WHAT IS BEING ASKED: From the items below, copy the lines starting at the one containing "You are a GUI" and ending at the one containing "coordinates (2110, 200).", substituting "Determine" for "Identify" and leaving everything else unchanged.

----------

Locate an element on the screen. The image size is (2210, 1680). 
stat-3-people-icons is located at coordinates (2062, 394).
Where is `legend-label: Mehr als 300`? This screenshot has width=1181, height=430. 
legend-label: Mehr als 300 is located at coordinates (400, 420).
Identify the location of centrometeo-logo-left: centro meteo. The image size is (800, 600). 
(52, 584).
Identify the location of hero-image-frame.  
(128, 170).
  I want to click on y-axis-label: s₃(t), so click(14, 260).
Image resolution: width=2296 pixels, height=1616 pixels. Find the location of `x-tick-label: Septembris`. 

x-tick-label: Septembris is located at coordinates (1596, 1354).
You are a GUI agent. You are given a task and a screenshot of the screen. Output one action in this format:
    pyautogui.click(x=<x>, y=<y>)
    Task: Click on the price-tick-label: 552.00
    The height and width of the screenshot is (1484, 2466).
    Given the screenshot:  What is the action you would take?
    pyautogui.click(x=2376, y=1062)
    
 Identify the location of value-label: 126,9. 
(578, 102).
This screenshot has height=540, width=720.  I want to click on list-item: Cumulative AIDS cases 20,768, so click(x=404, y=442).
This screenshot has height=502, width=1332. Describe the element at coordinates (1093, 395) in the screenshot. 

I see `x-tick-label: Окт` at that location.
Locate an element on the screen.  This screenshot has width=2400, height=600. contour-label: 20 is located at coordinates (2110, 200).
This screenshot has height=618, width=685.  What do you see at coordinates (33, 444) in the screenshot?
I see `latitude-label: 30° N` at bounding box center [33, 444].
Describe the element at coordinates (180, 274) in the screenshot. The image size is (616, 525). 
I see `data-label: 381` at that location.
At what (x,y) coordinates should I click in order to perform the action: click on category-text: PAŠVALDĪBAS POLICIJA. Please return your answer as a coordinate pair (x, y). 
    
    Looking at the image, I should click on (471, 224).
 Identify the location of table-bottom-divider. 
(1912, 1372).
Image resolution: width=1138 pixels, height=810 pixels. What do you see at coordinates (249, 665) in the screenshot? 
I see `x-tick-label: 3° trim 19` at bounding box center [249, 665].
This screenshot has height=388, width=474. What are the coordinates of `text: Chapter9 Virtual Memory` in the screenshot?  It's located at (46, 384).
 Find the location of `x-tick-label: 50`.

----------

RESULT FOR THIS EXERCISE:
You are a GUI agent. You are given a task and a screenshot of the screen. Output one action in this format:
    pyautogui.click(x=<x>, y=<y>)
    Task: Click on the price-tick-label: 552.00
    The height and width of the screenshot is (1484, 2466).
    Given the screenshot:  What is the action you would take?
    pyautogui.click(x=2376, y=1062)
    
 Determine the location of value-label: 126,9. 
(578, 102).
This screenshot has height=540, width=720.  I want to click on list-item: Cumulative AIDS cases 20,768, so click(x=404, y=442).
This screenshot has height=502, width=1332. Describe the element at coordinates (1093, 395) in the screenshot. 

I see `x-tick-label: Окт` at that location.
Locate an element on the screen.  This screenshot has width=2400, height=600. contour-label: 20 is located at coordinates (2110, 200).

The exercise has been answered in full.